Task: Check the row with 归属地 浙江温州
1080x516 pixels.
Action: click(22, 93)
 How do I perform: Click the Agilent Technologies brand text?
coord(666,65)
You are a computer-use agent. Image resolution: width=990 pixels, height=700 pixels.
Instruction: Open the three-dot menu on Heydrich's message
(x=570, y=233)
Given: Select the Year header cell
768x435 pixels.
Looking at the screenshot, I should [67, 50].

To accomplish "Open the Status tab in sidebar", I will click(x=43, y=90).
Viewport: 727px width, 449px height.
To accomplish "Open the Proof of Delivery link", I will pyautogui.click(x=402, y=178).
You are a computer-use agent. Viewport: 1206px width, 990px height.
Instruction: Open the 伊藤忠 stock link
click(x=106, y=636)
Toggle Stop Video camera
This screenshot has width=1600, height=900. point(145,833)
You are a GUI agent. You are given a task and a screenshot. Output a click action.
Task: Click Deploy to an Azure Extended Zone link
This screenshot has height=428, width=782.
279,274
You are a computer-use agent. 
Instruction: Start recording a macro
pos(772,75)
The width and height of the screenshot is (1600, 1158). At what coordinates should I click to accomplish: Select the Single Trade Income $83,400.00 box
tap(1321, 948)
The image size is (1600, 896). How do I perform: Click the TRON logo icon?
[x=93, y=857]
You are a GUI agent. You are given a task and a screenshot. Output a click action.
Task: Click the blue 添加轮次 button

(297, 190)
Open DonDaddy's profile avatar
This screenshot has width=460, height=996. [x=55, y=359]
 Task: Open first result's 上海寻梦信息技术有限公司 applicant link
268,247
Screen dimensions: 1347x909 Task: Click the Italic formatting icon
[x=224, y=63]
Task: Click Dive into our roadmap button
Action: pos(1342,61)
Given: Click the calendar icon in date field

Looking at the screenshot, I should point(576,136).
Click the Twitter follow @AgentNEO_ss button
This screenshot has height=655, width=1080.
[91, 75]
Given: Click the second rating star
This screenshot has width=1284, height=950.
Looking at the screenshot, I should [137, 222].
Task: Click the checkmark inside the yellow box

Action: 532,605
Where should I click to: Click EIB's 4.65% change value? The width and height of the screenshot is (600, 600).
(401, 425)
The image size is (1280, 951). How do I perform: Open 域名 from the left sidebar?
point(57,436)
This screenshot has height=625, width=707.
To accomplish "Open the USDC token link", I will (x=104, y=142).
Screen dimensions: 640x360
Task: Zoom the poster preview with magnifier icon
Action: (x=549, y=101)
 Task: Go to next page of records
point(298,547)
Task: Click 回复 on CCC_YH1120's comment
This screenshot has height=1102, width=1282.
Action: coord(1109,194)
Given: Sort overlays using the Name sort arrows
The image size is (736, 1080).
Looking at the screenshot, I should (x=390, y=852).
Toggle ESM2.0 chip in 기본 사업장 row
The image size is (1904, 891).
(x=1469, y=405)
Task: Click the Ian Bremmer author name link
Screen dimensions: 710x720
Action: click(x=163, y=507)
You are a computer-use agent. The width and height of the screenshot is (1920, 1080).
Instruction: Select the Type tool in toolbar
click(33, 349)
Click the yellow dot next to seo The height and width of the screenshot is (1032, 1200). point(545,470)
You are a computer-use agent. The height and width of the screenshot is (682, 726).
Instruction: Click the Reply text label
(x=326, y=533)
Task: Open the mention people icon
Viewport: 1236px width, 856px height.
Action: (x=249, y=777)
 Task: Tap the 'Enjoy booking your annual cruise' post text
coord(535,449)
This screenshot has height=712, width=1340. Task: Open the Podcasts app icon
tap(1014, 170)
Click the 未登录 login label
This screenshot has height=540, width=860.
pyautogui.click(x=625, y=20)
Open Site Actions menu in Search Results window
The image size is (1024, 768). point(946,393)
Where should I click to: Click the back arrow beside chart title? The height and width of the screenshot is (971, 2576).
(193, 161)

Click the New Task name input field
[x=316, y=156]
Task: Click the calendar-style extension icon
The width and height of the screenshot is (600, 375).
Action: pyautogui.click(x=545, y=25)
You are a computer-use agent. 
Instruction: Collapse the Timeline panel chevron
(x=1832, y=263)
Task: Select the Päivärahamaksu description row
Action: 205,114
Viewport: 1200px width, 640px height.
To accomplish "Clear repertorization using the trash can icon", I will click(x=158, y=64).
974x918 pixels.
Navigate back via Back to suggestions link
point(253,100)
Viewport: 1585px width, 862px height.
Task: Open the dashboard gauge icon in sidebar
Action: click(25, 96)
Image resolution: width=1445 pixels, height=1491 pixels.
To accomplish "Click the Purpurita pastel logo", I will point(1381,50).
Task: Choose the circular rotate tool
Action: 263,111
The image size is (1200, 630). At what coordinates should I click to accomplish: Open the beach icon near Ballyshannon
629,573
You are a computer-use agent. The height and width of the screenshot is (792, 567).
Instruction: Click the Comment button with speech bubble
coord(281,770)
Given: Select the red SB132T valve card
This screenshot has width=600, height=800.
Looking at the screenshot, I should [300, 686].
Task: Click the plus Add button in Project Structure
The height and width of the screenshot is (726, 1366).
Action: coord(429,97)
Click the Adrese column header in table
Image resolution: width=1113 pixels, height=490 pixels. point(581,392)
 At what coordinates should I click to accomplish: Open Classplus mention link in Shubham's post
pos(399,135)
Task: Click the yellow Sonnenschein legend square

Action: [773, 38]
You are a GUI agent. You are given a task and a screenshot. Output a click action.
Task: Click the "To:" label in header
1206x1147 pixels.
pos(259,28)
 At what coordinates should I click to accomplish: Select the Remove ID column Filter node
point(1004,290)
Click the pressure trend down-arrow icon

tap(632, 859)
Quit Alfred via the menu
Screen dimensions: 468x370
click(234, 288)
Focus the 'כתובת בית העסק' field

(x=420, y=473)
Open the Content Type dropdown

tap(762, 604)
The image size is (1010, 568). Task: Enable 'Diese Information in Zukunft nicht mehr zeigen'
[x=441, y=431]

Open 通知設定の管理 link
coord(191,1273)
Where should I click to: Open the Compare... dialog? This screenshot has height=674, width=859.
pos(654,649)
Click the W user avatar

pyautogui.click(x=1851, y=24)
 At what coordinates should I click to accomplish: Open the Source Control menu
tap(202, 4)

※ ※ ※

## PROBLEM TO SOLVE
Find every line above where the word "using" occurs, and copy that line.

## SOLUTION
Given: Sort overlays using the Name sort arrows
To accomplish "Clear repertorization using the trash can icon", I will click(x=158, y=64).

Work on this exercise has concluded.